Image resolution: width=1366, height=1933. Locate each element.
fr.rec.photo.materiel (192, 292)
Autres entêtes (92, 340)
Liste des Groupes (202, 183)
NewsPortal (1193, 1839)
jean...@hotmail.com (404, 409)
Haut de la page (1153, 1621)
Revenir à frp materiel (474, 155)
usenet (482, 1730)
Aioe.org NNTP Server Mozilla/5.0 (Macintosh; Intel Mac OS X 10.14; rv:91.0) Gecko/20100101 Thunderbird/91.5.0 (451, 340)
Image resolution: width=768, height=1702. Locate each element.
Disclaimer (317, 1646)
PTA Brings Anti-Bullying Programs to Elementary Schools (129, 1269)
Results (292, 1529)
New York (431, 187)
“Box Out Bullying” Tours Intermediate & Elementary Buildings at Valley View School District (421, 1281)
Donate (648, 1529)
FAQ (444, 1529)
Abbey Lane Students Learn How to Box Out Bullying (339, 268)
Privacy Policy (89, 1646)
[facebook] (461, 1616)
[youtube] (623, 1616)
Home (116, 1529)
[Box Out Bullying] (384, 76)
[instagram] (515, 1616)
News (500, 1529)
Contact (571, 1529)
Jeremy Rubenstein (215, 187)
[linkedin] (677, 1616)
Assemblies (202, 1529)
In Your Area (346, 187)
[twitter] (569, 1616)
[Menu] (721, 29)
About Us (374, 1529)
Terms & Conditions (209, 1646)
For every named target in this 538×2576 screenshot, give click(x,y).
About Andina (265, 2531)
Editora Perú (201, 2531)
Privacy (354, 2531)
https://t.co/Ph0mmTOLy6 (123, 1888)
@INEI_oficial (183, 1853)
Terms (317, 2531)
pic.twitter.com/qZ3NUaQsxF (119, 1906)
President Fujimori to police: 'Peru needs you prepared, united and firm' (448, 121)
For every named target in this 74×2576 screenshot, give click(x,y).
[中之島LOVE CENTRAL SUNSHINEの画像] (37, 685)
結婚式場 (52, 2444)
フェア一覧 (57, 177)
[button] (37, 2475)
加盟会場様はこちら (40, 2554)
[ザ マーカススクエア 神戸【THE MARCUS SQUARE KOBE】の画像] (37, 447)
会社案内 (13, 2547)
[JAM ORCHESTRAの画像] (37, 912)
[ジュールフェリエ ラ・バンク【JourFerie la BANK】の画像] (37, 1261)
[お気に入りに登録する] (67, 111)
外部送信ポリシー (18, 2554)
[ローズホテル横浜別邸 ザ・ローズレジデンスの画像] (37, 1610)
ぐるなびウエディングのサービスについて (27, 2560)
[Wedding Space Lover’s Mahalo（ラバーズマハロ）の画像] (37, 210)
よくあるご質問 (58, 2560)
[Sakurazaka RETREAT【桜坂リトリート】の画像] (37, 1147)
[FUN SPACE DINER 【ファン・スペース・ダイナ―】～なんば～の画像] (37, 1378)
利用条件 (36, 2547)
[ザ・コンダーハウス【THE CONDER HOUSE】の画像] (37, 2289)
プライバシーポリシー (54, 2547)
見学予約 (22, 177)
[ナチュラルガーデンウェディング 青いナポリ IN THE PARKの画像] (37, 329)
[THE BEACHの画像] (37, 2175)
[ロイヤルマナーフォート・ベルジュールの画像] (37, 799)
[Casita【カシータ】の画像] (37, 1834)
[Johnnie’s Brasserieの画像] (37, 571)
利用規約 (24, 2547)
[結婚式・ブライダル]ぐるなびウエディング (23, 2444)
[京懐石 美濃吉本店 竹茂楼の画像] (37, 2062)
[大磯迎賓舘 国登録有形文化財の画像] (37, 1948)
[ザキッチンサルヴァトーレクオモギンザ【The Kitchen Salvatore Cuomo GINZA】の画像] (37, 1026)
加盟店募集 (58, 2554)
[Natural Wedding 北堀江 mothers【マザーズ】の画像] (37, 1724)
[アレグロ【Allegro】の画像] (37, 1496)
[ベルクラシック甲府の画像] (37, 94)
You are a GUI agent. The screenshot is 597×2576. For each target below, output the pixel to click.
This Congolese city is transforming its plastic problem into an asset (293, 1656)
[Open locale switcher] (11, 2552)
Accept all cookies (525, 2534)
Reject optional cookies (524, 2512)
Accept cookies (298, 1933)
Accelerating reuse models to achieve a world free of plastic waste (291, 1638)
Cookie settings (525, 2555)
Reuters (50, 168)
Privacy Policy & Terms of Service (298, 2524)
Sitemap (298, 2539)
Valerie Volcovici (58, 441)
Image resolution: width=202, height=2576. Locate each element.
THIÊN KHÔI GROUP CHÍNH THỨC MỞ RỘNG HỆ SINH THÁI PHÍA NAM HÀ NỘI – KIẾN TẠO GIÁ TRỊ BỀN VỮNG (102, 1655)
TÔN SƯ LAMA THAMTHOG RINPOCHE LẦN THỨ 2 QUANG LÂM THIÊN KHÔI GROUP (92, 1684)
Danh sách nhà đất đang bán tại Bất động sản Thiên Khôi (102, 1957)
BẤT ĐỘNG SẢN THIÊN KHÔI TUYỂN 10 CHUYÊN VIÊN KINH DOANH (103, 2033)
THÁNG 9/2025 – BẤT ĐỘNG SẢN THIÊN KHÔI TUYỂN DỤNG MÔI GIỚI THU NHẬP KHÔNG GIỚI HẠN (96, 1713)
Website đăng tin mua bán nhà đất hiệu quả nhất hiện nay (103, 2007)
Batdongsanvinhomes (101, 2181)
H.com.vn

### Problem requirements
Look above for the line holding "Privacy Policy (89, 1646)". Print it and every line after it, exactly, through the line holding "[JAM ORCHESTRAの画像] (37, 912)".

### Exercise solution
Privacy Policy (89, 1646)
[facebook] (461, 1616)
[youtube] (623, 1616)
Home (116, 1529)
[Box Out Bullying] (384, 76)
[instagram] (515, 1616)
News (500, 1529)
Contact (571, 1529)
Jeremy Rubenstein (215, 187)
[linkedin] (677, 1616)
Assemblies (202, 1529)
In Your Area (346, 187)
[twitter] (569, 1616)
[Menu] (721, 29)
About Us (374, 1529)
Terms & Conditions (209, 1646)
For every named target in this 538×2576 screenshot, give click(x,y).
About Andina (265, 2531)
Editora Perú (201, 2531)
Privacy (354, 2531)
https://t.co/Ph0mmTOLy6 (123, 1888)
@INEI_oficial (183, 1853)
Terms (317, 2531)
pic.twitter.com/qZ3NUaQsxF (119, 1906)
President Fujimori to police: 'Peru needs you prepared, united and firm' (448, 121)
For every named target in this 74×2576 screenshot, give click(x,y).
[中之島LOVE CENTRAL SUNSHINEの画像] (37, 685)
結婚式場 (52, 2444)
フェア一覧 (57, 177)
[button] (37, 2475)
加盟会場様はこちら (40, 2554)
[ザ マーカススクエア 神戸【THE MARCUS SQUARE KOBE】の画像] (37, 447)
会社案内 (13, 2547)
[JAM ORCHESTRAの画像] (37, 912)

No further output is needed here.